Training and optimization of large language models (LLMs) are key challenges in the field of artificial intelligence. Efficient training methods and model output that conforms to human values are crucial. Reinforcement learning and human feedback (RLHF) is a mainstream LLM training method. Although it is widely used, there is still room for improvement in efficiency and scalability. For this purpose, the ByteDance Doubao Big Model Team opened the RLHF framework called HybridFlow, aiming to solve these problems and bring new possibilities to LLM training. Through innovative design, this framework improves the efficiency and flexibility of LLM training.
Big models (LLM) such as GPT and Llama have set off a revolution in the field of artificial intelligence, but how to efficiently train these huge models and make them in line with human values remains a difficult problem.
Reinforcement learning and human feedback (RLHF) has been widely used in recent years as an important LLM training method, but the traditional RLHF framework has limitations in flexibility, efficiency and scalability.
To solve these problems, ByteDance Doubao Big Model Team open source the RLHF framework called HybridFlow, bringing new possibilities to LLM training.
RLHF usually consists of three stages:
First, the actor model generates text based on the input prompts; then, the critical model, reference model and reward model evaluate the generated text and calculates the corresponding value, reference probability and reward value;
Finally, these evaluation results are used to train the actor model to generate text that is more in line with human preferences. Traditional RLHF frameworks usually use a single controller to manage the entire data stream, but this is inefficient for LLMs that require distributed computing.
The HybridFlow framework innovatively combines single and multi-controller modes and decouples complex computing and data dependencies through hierarchical API design, enabling flexible representation and efficient execution of RLHF data streams.
The advantages of HybridFlow are mainly reflected in the following three aspects:
Flexible support for a variety of RLHF algorithms and models: HybridFlow provides a modular API, where users can easily implement and extend various RLHF algorithms, such as PPO, ReMax and Safe-RLHF.
Efficient model weight reorganization: The 3D-HybridEngine component supports actor models to efficiently reorganize model weights during the training and generation stages, minimizing memory redundancy and communication overhead.
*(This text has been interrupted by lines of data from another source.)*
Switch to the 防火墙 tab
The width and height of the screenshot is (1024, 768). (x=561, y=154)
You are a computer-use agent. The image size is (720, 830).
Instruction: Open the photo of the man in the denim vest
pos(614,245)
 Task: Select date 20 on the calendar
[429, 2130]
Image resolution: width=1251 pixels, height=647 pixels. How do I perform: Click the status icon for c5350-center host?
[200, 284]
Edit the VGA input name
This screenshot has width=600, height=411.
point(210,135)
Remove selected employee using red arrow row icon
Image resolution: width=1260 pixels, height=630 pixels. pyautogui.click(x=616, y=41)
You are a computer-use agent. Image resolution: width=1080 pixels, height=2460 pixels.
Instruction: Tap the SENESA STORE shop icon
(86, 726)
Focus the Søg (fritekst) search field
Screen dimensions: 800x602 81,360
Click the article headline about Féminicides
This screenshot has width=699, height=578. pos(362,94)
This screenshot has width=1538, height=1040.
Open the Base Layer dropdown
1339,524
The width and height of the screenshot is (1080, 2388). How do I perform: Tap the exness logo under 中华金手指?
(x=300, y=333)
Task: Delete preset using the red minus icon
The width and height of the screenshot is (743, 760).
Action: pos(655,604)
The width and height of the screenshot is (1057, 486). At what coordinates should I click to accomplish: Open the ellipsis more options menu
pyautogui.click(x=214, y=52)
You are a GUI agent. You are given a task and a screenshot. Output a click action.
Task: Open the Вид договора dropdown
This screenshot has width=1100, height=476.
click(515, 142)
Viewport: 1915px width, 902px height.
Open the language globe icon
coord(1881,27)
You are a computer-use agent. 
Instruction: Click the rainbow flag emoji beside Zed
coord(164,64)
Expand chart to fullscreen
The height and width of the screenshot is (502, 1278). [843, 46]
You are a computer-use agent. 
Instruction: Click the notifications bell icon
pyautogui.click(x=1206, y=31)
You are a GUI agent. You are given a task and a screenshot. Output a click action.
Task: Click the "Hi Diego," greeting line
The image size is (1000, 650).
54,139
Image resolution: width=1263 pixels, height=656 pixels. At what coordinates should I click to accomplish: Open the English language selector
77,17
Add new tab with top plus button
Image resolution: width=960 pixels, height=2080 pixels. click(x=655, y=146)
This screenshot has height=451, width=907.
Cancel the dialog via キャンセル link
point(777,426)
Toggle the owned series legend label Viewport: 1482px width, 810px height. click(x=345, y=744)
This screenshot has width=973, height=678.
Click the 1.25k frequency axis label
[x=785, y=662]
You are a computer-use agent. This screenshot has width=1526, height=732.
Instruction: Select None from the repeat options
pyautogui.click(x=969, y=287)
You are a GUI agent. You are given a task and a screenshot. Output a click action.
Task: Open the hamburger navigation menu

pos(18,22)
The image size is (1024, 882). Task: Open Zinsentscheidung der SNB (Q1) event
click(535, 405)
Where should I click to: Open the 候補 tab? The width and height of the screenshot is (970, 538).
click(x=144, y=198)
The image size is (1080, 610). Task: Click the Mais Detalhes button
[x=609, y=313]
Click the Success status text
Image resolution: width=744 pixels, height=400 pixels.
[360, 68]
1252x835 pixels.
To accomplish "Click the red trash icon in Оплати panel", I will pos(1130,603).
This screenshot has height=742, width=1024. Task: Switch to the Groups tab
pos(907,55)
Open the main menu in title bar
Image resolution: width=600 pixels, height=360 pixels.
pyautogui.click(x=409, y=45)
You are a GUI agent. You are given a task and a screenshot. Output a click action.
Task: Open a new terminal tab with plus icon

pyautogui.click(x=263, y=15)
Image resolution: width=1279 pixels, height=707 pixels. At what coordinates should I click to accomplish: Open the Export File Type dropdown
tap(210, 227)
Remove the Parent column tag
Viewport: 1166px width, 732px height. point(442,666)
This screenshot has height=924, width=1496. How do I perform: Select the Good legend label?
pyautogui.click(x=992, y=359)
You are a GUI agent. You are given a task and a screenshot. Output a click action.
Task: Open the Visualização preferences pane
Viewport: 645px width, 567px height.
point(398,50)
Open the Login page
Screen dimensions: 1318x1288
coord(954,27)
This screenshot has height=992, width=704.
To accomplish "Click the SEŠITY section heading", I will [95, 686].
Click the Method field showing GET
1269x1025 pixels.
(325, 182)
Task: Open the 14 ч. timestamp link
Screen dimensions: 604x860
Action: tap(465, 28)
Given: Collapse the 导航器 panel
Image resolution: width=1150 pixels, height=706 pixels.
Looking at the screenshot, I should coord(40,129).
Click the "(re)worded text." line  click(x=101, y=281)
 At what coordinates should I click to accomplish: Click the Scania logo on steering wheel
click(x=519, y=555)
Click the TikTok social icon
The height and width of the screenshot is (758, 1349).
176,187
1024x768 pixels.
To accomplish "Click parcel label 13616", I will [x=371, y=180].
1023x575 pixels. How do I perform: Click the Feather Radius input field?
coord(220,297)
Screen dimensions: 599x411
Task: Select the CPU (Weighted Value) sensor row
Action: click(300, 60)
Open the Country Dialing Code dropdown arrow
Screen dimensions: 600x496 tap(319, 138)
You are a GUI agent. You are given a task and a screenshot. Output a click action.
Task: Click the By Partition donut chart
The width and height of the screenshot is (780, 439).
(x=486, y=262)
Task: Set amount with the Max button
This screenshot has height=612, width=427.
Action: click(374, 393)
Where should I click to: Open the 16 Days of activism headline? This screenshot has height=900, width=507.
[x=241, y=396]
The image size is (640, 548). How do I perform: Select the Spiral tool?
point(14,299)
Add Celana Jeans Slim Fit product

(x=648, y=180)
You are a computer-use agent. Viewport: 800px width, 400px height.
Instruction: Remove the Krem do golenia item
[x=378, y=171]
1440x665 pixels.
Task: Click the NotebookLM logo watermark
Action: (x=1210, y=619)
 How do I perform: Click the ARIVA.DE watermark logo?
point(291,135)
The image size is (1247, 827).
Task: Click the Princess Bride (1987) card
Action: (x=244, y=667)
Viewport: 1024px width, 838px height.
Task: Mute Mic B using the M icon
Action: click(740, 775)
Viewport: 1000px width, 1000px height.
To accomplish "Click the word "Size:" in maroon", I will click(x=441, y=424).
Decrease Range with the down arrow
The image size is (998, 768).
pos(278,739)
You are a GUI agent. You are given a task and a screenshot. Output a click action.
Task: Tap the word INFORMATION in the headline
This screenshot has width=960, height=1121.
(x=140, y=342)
Automated model deployment and parallel policy selection: Auto Mapping components can automatically map models to different devices based on model load and data dependencies and select the best parallel policy, thereby simplifying the model deployment process and improving training efficiency.
Experimental results show that HybridFlow's throughput increases significantly when running various RLHF algorithms, up to 20.57 times. HybridFlow's open source will provide powerful tools for RLHF research and development to promote the development of LLM technology in the future.
Paper address: https://arxiv.org/pdf/2409.19256
The open source of the HybridFlow framework provides an effective way to improve the LLM training process. Its efficiency and flexibility will promote the further development of RLHF technology and promote the birth of a stronger and more in line with human values. We look forward to HybridFlow playing a greater role in future LLM research.